Zumindest ist es das, was mir diese Kurzgeschichte vermittelt. Vielleicht auch ein wenig Angst vor der Ungewissheit dessen, was da auf einen zu kommt, auf dem Weg, der vielleicht das Leben ist, auf dem man wandelt, der jedoch seltsam von der eigenen Existenz getrennt ist. Das vermittelt die Geschichte mir.
 

Andrea

Mitglied
4 von10 Punkten

Wieso bringt sich dein Ich um? Zumindest lese ich das aus deinem Text heraus. Naja, im Prinzip wären die Gründe auch eher unwichtig, wenn denn die Gefühlswelt des potentiellen Selbstmord-Ichs übertragen würde.

Ich schätze mal, die kurzen Sätze (entweder gleich kurze Hauptsätze oder eine Satzreihe, deren einzelne Teile auch nicht gerade lang sind), viele davon mit Ich beginnend, sollen die Einsamkeit, Verwirrung und den Kampf, seinen Weg durchzustehen beschreiben. Bei mir wirkt es allerdings sehr steif und ungelenk. Der sprachliche Schliff fehlt mir einfach.

Ach, und wer, was oder wo ist Manray?
 

kio

Mitglied
Sicher hast du schon mal was von Emmanuel Radnitsky gehört. Ein Photograph, Dadaist und Surrealist. Er hat sich " Man Ray" genannt. Ich finde seine Photos absolut gigantisch und faszinierend. "Violin d'ingres", aber auch "èvèlateur" sind meine absoluten Highlights. Aber auch sein Portrait von Jean Cocteau finde ich sehr interessant.
Sicher, mein Stil ist ungeschliffen, aber wäre er geschliffen....aus welcher Richtung auch immer, wäre es nicht mein Stil.
 
Y

Yamiko

Gast
Hallo

Du hast es genau erfasst, und ich war dort in deiner geschichte und konnte alles genauso sehen. Nichts ist ungeschliffen, alles pefekt, so ein quatsch von wegen ungeschliffen! Wenn es dir darauf ankam den leser in sie zu versetzen, dann hast du es wirklich geschafft...
 
L

loona

Gast
Re: 4 von10 Punkten

Ursprünglich veröffentlicht von Andrea
Wieso bringt sich dein Ich um? Zumindest lese ich das aus deinem Text heraus. Naja, im Prinzip wären die Gründe auch eher unwichtig, wenn denn die Gefühlswelt des potentiellen Selbstmord-Ichs übertragen würde.

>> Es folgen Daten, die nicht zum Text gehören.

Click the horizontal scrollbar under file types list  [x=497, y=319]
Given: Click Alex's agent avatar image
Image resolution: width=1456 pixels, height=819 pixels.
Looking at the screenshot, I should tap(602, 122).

Ich schätze mal, die kurzen Sätze (entweder gleich kurze Hauptsätze oder eine Satzreihe, deren einzelne Teile auch nicht gerade lang sind), viele davon mit Ich beginnend, sollen die Einsamkeit, Verwirrung und den Kampf, seinen Weg durchzustehen beschreiben. Bei mir wirkt es allerdings sehr steif und ungelenk. Der sprachliche Schliff fehlt mir einfach.
Als ob eine Geschichte in Punkten zu erfassen wäre?

Hi Andrea, erstmal...

Also ich habe dem Text nicht entnommen, daß die Protagonistin sich umbringt. Es ist nur eine Interpretation von einigen möglichen. Und das macht die Geschichte für mich schön: meine eigenen Ideen und Gedanken finden Raum, ich kann meine eigene Sichtweise entwickeln und bekomme sie nicht tafelfertig serviert.

Um mit den Worten eines Kollegen zu sprechen: die meistgehaßte Frage des Malers ist: was haben Sie sich bei dem Bild gedacht? Viel interessanter ist doch das Statement: das habe ich darin gesehen...

Insofern ist Deine Interpretation natürlich ein interessantes Feedback, ebenso, wie die Ausführungen zur Schreibtechnik... Allerdings glaube ich (diskutierender weise ;)), daß die Reihung der Sätze eher instinktiv war, ebenso Kürze und wiederkehrende Momente/Worte... Vielleicht ein Ansatzpunkt, der Geschichte ebenso (und nicht analysierend) zu begegnen?